Specifically, as shown in FIG. 1, assume that the start time t of the mth note has been detected m And the start time t of the (m + 1) th note m+1 . Since they are adjacent notes, the intermediate time (t) can be set m +t m+1 ) The/2 is considered as a reliable point for achieving music decoding, where the observation window is likely to lie completely within the mth beat duration. This time corresponds to the STFT index:
Figure BDA0003843783150000103
wherein [ ·]"stands for integer rounding operator. Thus, the windowed FFT spectrum can be used
Figure BDA0003843783150000104
As a peak, and find the peak spectrum index as:
Figure BDA0003843783150000105
from this, the melody frequency of this main spectrum can be estimated as:
Figure BDA0003843783150000106
finally, the closest frequency can be found by looking up the piano pitch table, thereby judging which piano key was pressed. Further, given a reference frequency (e.g., a frequency corresponding to the note "Do"), its note can be easily represented.
Example 2
Verification experiment
3.1.ODF graph
A piano tune "cradle tune" was recorded and the parameter settings mentioned in section 2.2 were performed. According to the above-mentioned starting time detection process, the time-frequency distribution shown in fig. 4 is obtained in the embodiment of the present invention.
Note decoding
After detecting the onset of the note duration, embodiments of the present invention further performed music decoding experiments (reference frequency of 369.994Hz instead of "Do"). For this music, "cradle music", the chord and melody score is shown in fig. 5.
Following the note decoding process described above, all notes are retrieved. For the convenience of demonstration, the note decoding result is displayed on the STFT time-frequency distribution spectrogram, as shown in FIG. 6.
The design principle and design result of tonal music start time detection and note decoding based on spectrum leakage feature extraction and the verification experiment performed on the model are given in detail above, and it can be seen that the embodiment of the present invention has the following beneficial effects:
(1) For the note-onset detection result, it can be seen from fig. 4 (a):
a. there are obviously many horizontal stripes (from the variation of each note) distributed on this STFT time-frequency plot, showing a good energy concentration effect, in fact due to the parameter settings described in section 2.2.
b. There are also clear vertical stripes at the boundaries of adjacent notes that are a side reflection of spectral leakage as the viewing window traverses the transition regions where the viewing window passes from one note to the next.

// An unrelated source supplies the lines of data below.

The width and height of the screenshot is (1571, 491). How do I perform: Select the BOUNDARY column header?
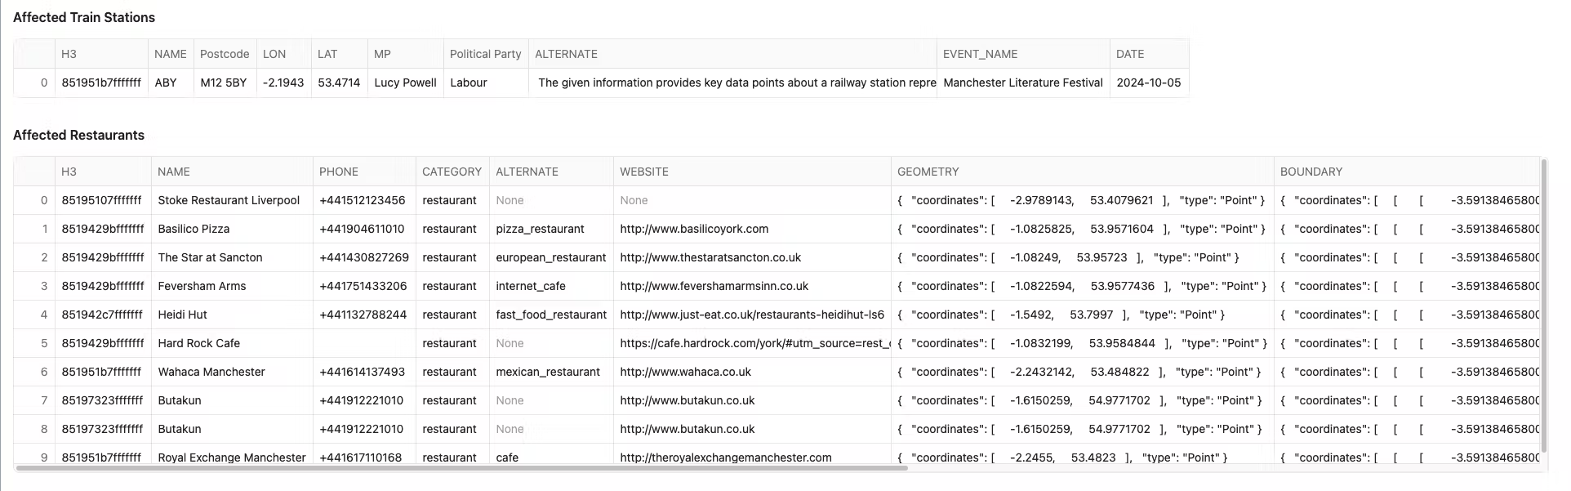1311,172
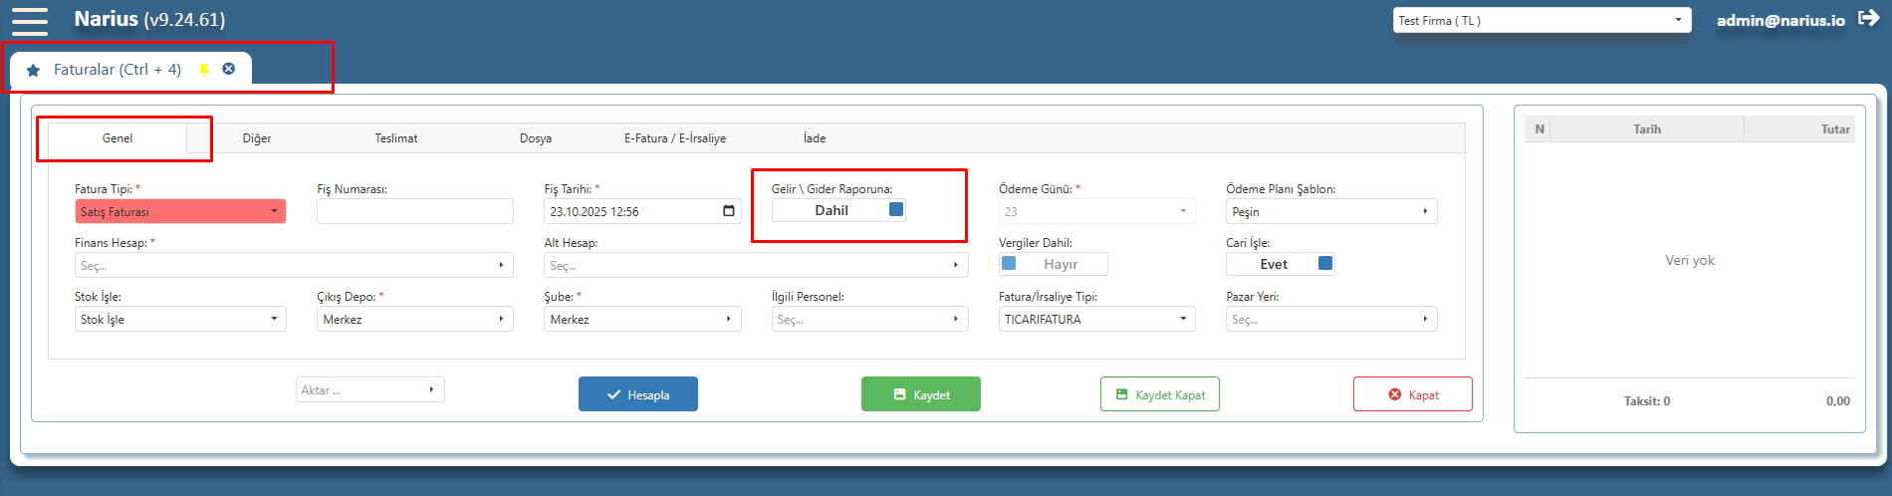Toggle the Gelir \ Gider Raporuna Dahil switch

(838, 210)
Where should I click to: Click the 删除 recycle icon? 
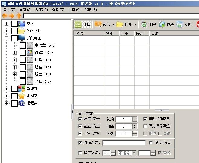pos(144,24)
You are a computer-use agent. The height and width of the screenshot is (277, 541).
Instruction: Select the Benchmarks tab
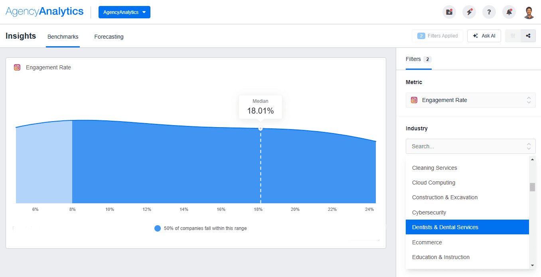63,37
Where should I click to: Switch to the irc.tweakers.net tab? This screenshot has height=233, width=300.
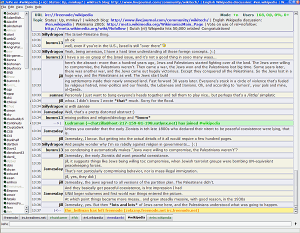pos(33,218)
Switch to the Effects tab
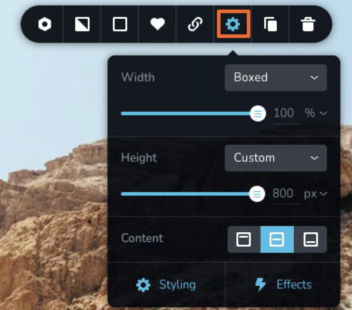The height and width of the screenshot is (310, 352). (283, 285)
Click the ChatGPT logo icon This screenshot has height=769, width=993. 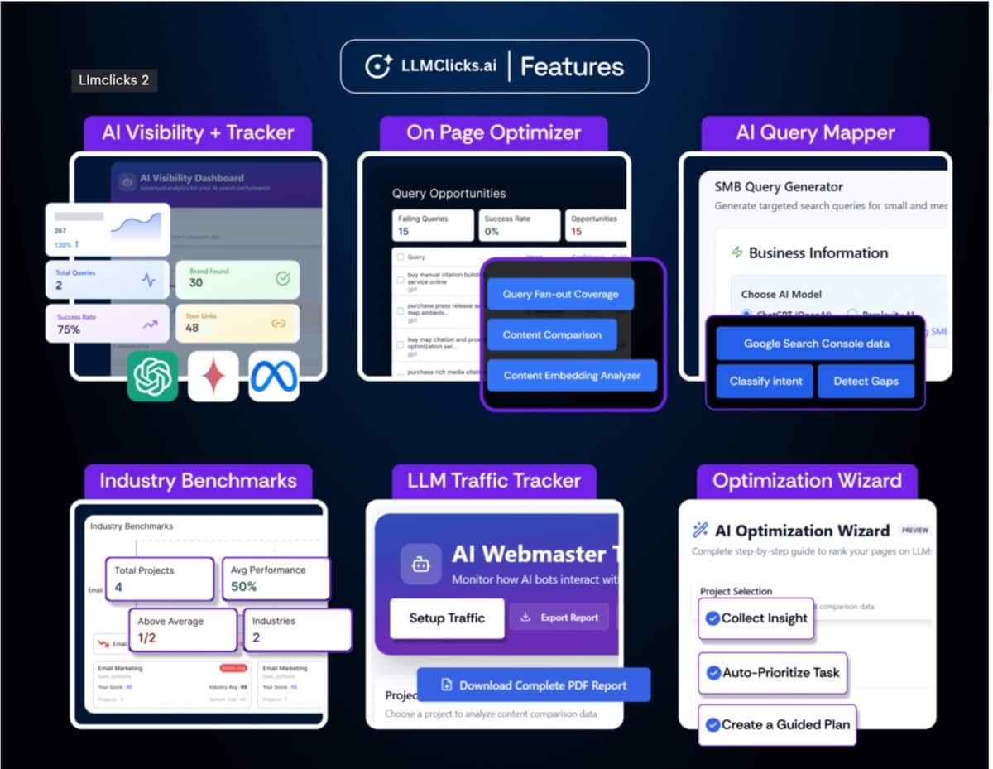pyautogui.click(x=152, y=376)
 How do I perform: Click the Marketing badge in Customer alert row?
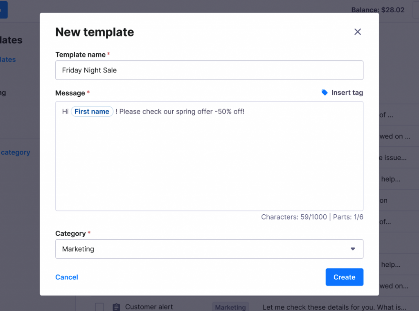pyautogui.click(x=230, y=307)
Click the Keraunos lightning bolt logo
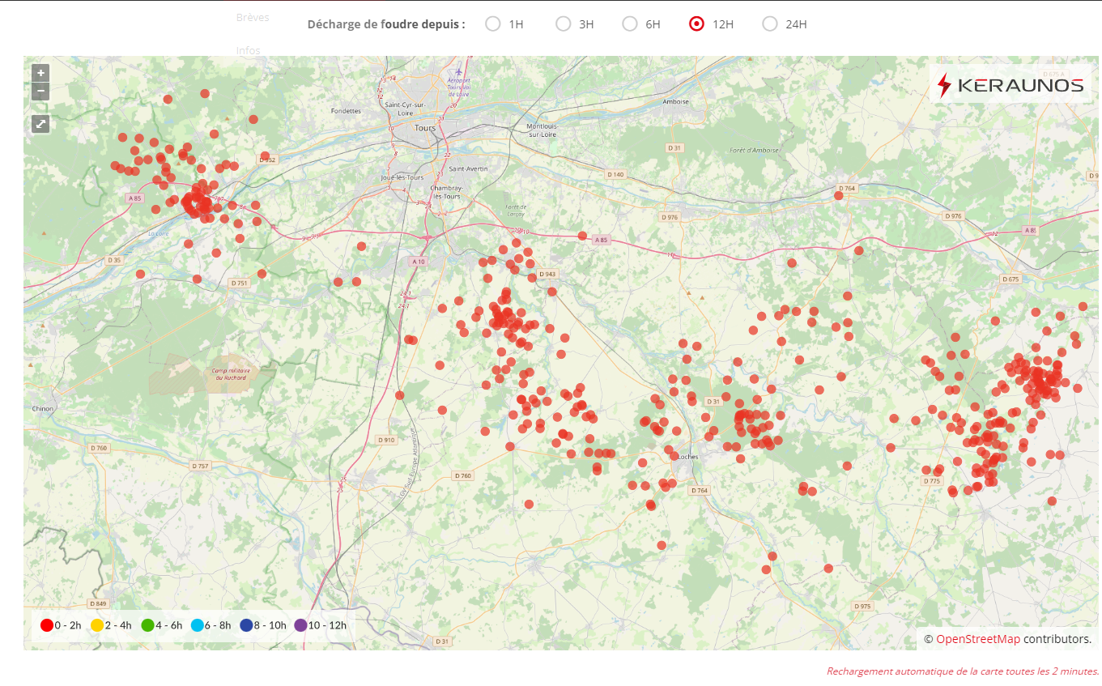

c. Note that there are a series of horizontal bars at different frequency locations during any note time, which can verify the correctness of the segmented harmonic model for tonal music presented in section 2.1.
As can be seen from fig. 4, diagram (b):
the ODF curve will show the fluctuating changes described in section 2.3, i.e. the ODF curve will become smaller when the viewing window is fully contained within the note and larger when moving to the transition region between adjacent note durations.

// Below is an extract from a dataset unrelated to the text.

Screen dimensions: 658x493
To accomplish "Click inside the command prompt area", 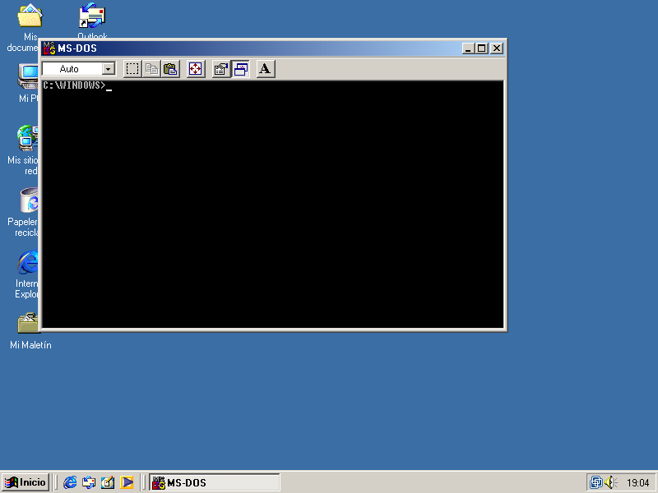I will (271, 205).
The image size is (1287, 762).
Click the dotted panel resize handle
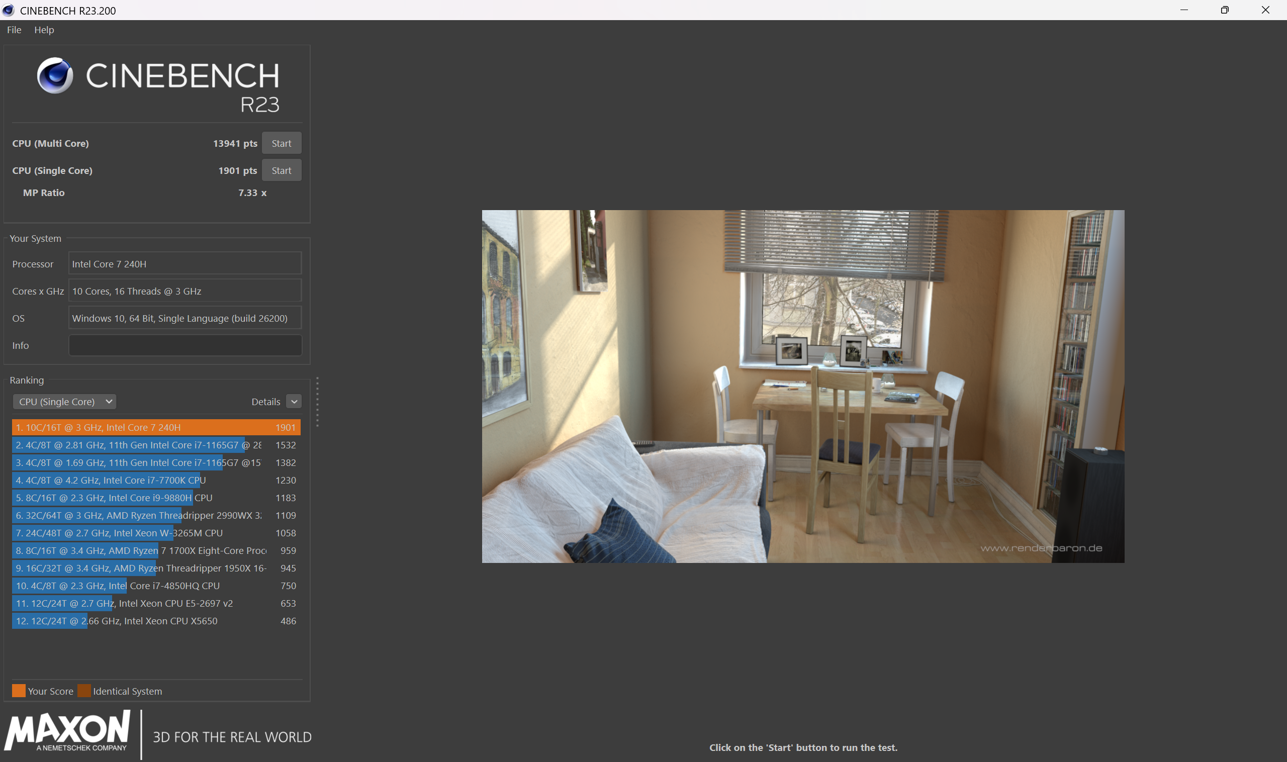click(x=317, y=402)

b. The peak locations (marked with asterisks) in fig. 4 (b) occur exactly where the vertical stripes (representing the boundaries of adjacent beat durations) are located in fig. 4 (a). The result proves that the provided starting time detection method has higher positioning precision.
(2) For the note decoding results, in conjunction with fig. 5 and 6, it can be seen that:
a. as shown in FIG. 6, the note decoding result is highly consistent with the true double-staff spectrum.

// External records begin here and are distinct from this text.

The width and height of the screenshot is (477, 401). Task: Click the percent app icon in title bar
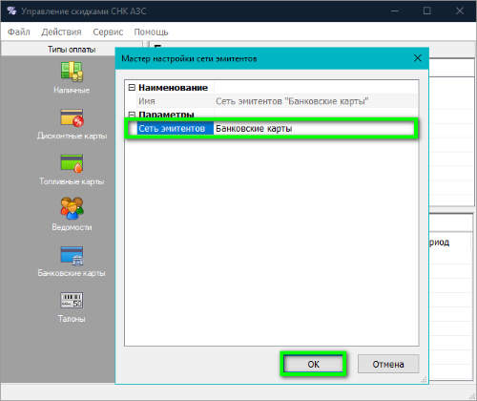click(x=11, y=11)
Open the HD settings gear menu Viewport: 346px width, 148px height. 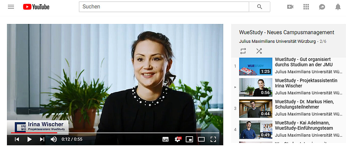tap(178, 139)
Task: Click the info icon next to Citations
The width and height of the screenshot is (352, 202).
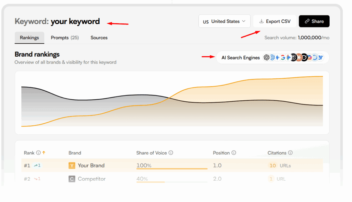Action: (290, 153)
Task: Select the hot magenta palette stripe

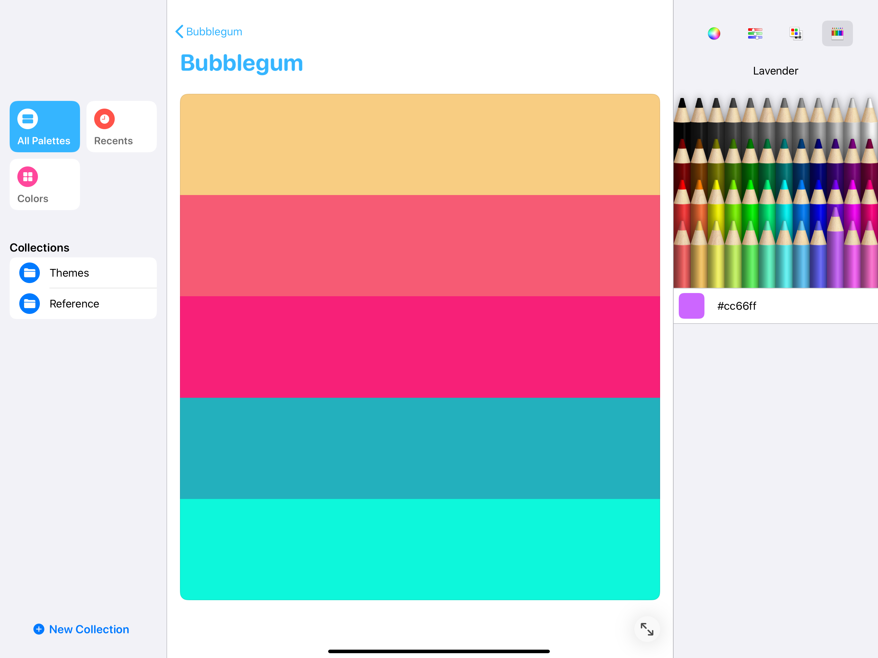Action: pyautogui.click(x=420, y=347)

b. In addition, the embodiment of the invention has only a few decoding errors. For example, at time 8s, the desired decoding result should be the treble of the note "5", but it is decoded to the bass of the note "5". This is because the collected sound is a mixture of left-hand chords and right-hand rhythms. For treble with melody "5", the corresponding chord is also exactly bass "5". Therefore, the decoding result is completely dependent on the difference in the pressing strength of both hands, and it is reasonable to reflect the decoding result.
Example 3
The hardware implementation diagram is as shown in fig. 7, the collected audio signal x (t) is sampled by an a/D (analog-to-digital converter) to obtain a sample sequence x (n), the sample sequence x (n) enters a DSP chip in a digital input mode, and the signal after note decoding is output after internal algorithm processing of the DSP chip.
The DSP (Digital Signal Processor) in fig. 7 is a core device, and the internal program flow is as shown in fig. 1, and includes two parts: note onset detection and note decoding.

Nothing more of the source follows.